RSM Controller mis-reporting failures

terrido terrido@stormy1.Eng.Sun.COM
Thu, 12 Mar 1998 12:30:34 -0800 (PST)


Grank,

First, the bug number you included is not an RSM2k bug.
I am wondering if you meant to refer to bug 4104543?  It discusses a "ghost" drive
as well.  To answer the question about this bug, we do not yet know what causes it to take 
place, except it showed up after an upgrade of RM software/firmware was done.
Now, if this is not the bug you are referring to, then all of this is moot, I suppose.
I will try to address your other issues.

> Date: Thu, 12 Mar 1998 13:58:20 -0500
> From: Frank Gutierrez <frankg@delphi.com>

> 
> Hi,
> 
> Im posting this question about the RSM here since
> I do not know if there is an specific RSM group,
> so here it goes:
> 
> I have an RSM 2000 with dual-active controller
> configuration. Recently, one of the controllers
> have been giving us problems. But instead of
> failing the controller, the RSM is marking multiple
> drives as bad (when in reality the controller is
> the one at fault). I did some searching on SunSolve
> and found bug id 4042763 that describes this problem
> but found no patch, or permanent fix for it. Is there
> a patch or an upgrade to the RSM software that fixes
> this so that controller failures are properly recognized
> and controller fail-over can occur?

First, how do you know that it is indeed a controller card causing the problem?
I can well believe that it would be the source of the issue, however, there is also
disk tray related hardware that has caused a good 90% of these anomalies with disks.
Have you verified the SEN card, the interface card, the scsi cable to the 'Sym1000 
controller chassis' as not the source of the problem?  Normally it is one of the above.
For instance, very simply, if the scsi cables are not "locked down' by their thumb screws 
securely, there can be anough vibration to back them off the connectors.  They may make 
intermittent connections, or none at all.

I have even had one site where the SEN card in a disk tray had been replaced, but when the 
person put the replacement into the unit, they neglected to seat the board all the way!
These things do (unfortunately) happen on occasion.

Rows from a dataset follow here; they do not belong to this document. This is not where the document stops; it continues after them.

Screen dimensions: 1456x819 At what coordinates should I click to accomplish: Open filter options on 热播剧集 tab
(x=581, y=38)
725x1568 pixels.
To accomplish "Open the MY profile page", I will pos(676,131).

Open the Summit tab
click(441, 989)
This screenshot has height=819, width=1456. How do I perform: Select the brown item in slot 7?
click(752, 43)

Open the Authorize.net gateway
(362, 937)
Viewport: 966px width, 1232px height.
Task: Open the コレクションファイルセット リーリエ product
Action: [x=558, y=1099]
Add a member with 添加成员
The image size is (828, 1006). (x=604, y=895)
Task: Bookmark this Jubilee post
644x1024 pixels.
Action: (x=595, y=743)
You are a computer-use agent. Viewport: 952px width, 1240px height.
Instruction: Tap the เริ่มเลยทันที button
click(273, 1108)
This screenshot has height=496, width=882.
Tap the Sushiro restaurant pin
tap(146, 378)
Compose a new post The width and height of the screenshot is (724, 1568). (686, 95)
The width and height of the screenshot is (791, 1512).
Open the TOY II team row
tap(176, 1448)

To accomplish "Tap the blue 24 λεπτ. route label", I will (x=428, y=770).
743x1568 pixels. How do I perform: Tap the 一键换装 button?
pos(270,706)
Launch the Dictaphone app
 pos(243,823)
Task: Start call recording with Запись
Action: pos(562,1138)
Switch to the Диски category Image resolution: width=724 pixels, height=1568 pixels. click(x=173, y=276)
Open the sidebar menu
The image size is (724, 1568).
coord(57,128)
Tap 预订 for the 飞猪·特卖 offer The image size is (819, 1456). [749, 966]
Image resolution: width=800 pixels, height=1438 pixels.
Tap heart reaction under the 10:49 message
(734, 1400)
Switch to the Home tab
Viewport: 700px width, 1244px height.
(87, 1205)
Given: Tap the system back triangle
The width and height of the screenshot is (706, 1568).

Now, I stated that yes, it may well be a faulty controller card, if you believe this is the 
cause, then you should get a replacement.  As for a patch to make the software recognize the 
difference... well, all we can do is forward data on to the company that builds this device.
We have many requests filed for enhancements already.  I do not know if this is one area 
addressed or not.  This device can be confusing at best when trying to go by what the Recovery 
Guru is telling you, but there are also comands that can be used to further isolate what is 
really happening.  Keep in mind that the controller cards must communicate with the disks.
if any of the physical path to them is not-quite-correct, you will have these strange 
indications and behaviors.  This does include the controller card itself, as it has 
communications circuitry on it (for each scsi channel).

> 
> Also, I have 16 drives on this RSM (15 in 3 LUNS
> and hot spare). However, the RM6 tool seems to
> think that there are 17 drives in the Array and
> keeps complaining about an "unresponsive drive"
> which is, of course, this "ghost" drive. Is there
> any way to clear this drive? 

I would very much like to know about this drive.
What is it's "address"??  Was it always there?  Did it only appear after upgrading to RM6.1?
after firmware download?  when?  Any information you can provide will help us to further isolate 
what is happening.

Terrie Douglas
SMCC/CTE Engineer
Mass Storage Specialist
terrie.douglas@Eng.Sun.COM

> TIA for any help!
> 
> --
> Frank Gutierrez
> Harris Corporation